To me, the guy was incredibly funny and gifted, but it was his intense vulnerability that combined with all that–and a sort of bravado–that made him uniquely moving, as well as funny. Here’s my take on him.

And marcus, you may want to revise your comments (although I won’t sit on a hot stove until you do). Pryor died not from MS, but from a heart attack.

He had early heart disease–and in fact, a heart attack he had when quite young was subject matter for one of his old comedy routines. It is well known that cocaine use can and often does damage the heart. So one can conclude that it’s at least a good possibility in Pryor’s case that his cocaine use was related to his death.

Dec 12, 2005 - 10:43 am 14. markus:

neoneo — thanks for the correction. I am curious if he was able to get clean and stay clean for the last twenty plus years…I wouldn’t be surprised either way.

My point was that coke users can get clean and move on to illustrious futures. Classic examples of course are POTUS 42 and POTUS 43.

Dec 12, 2005 - 11:27 am 15. Charlie (Colorado):

Markus, it happens that I was listening to Fresh Air this morning doing reminiscences of Richard Pryor; one of them was talking to him about the MS. Terry Gross asked him what he did for amusement at a time when he said he couldn’t move his arms and legs well, and he answered “Basing.”

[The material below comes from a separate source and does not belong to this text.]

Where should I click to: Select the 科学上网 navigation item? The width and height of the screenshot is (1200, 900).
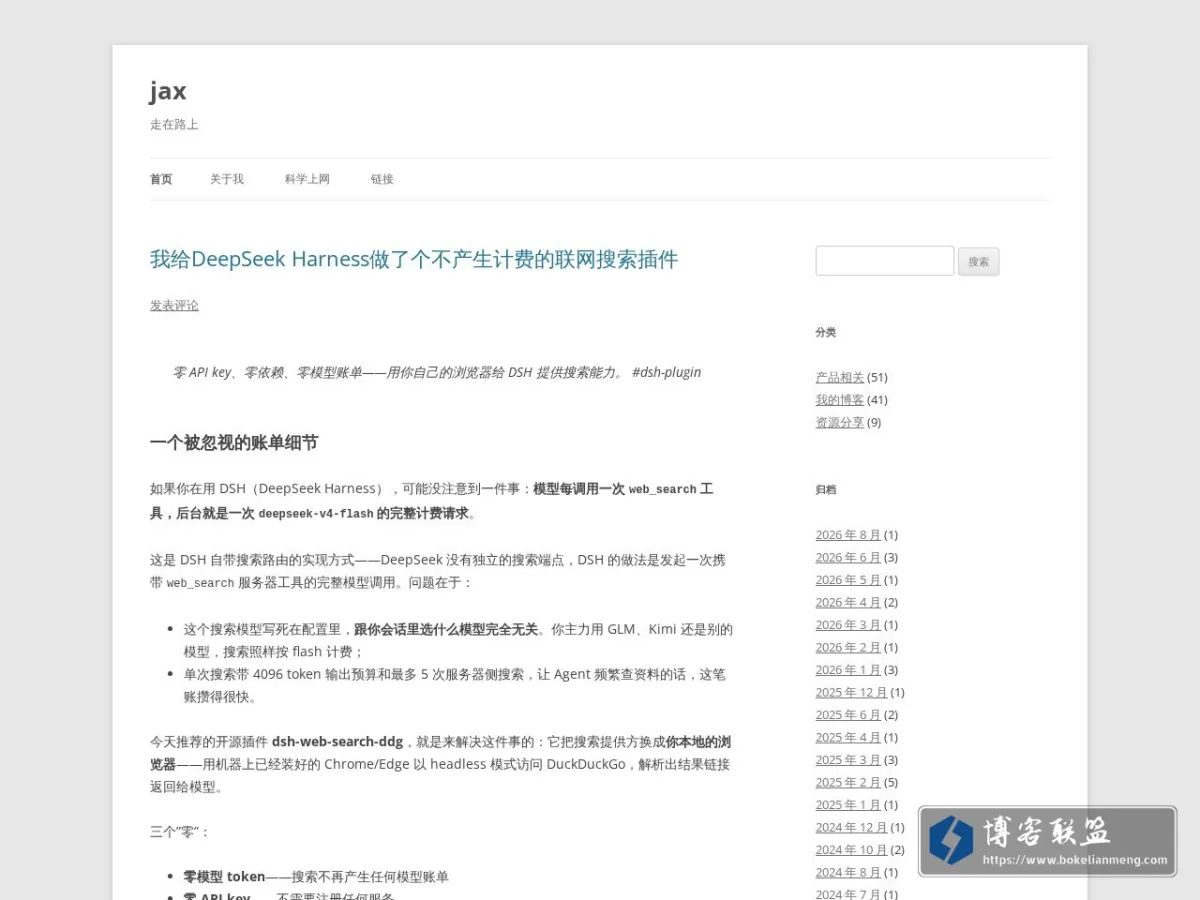(x=307, y=179)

In any case, anyone with substance problems knows that being sober for twenty years isn’t as important as being sober for the rest of the day.

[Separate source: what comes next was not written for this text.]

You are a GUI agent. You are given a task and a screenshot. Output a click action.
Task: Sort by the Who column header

(I’d also suggest that ShrinkWrapped and Neo have rather better credentials in substance abuse than you’re giving them credit for.)

Dec 12, 2005 - 11:27 am 16. larry:

Wonderful, Roger. Thanks so much for confirming what I always suspected: With all his warts, Richard was still one of the good ones. R. I. P., Richard.

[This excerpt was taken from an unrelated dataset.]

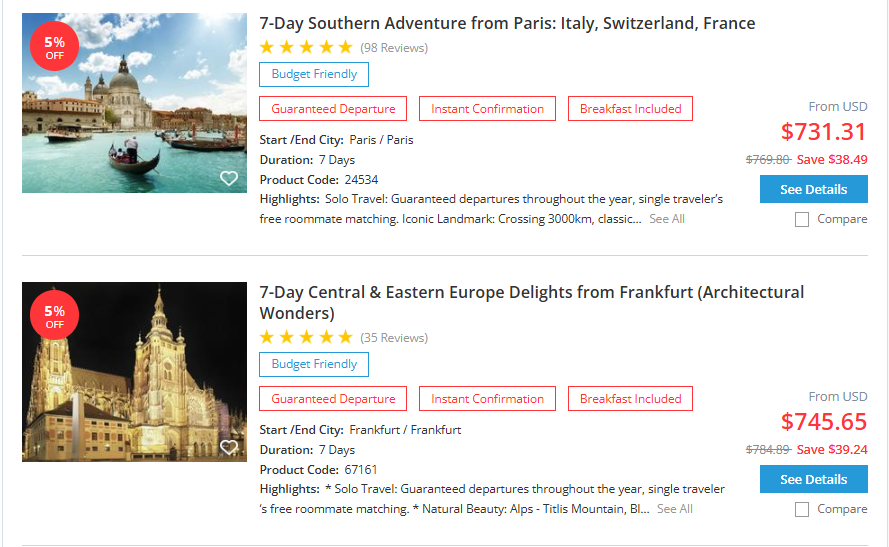Screen dimensions: 889x547
Task: Read the 35 Reviews link
Action: click(x=394, y=338)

It takes some doing to break out of a heritage like his. Most of us can’t do it without medical, 12-step, G-d’s or all of the above’s help. If he was clean and sober the last 20 years, I’m sure he knew some peace and was an inspiration to many around him.

Dec 12, 2005 - 11:35 am 17. triticale:

ShrinkWrapped has succinctly explained why there are three or four rails left in the gram of coca blanca I bought back in July. It’s nice, real nice, but it isn’t special.

Dec 12, 2005 - 2:12 pm 18. Buddy Larsen:

I went round and round, too, in the day. Took a late 70s first-born to shame me clean–and it wasn’t easy. Had to move, and sever the old crowd utterly. A psychiatrist friend–much later–who treats incarcerateds for the state/county, thinks it’s genetic as well as behavioral–that the genetic may hide behind the behavioral result–through the generations, that anyone will get hooked on the hard stuff with enough useage, but most can come clean and go on, with any incentive to do so. However, some percentage, one in five maybe, can’t take one single hit ofthe hard stuff, coke, speed, junk, without lodging a permanent 24/7 hunger for a return experience–for life. This, I think, is part of what Shrinkwrapped is talking about.

Dec 12, 2005 - 3:06 pm 19. Buddy Larsen:

Echo boomers may never understand, there was no boomer onus on hard dope in the decade across the end of the 60s and the front of the 70s. In fact, if you were–like Richard–a zeitgeist antenna, you HAD to dig into it–there was no other way to understand what the smartest and most lively people you knew were into. It took some years of watching friends screw up real, real, badly, to get the message that the shit was bad news. And then of course if you were one of those predisposed to it, none of the bad news mattered in the slightest–nothing mattered but the Jones. If it started to cost your job, your spouse, or all your money, you could drag yourself clean. But if you were not restricted by things that you just could not let yourself lose–somebody like Richard, say, whose whole thing was to be unrestricted, well–he’d've had to go to the moon to get free.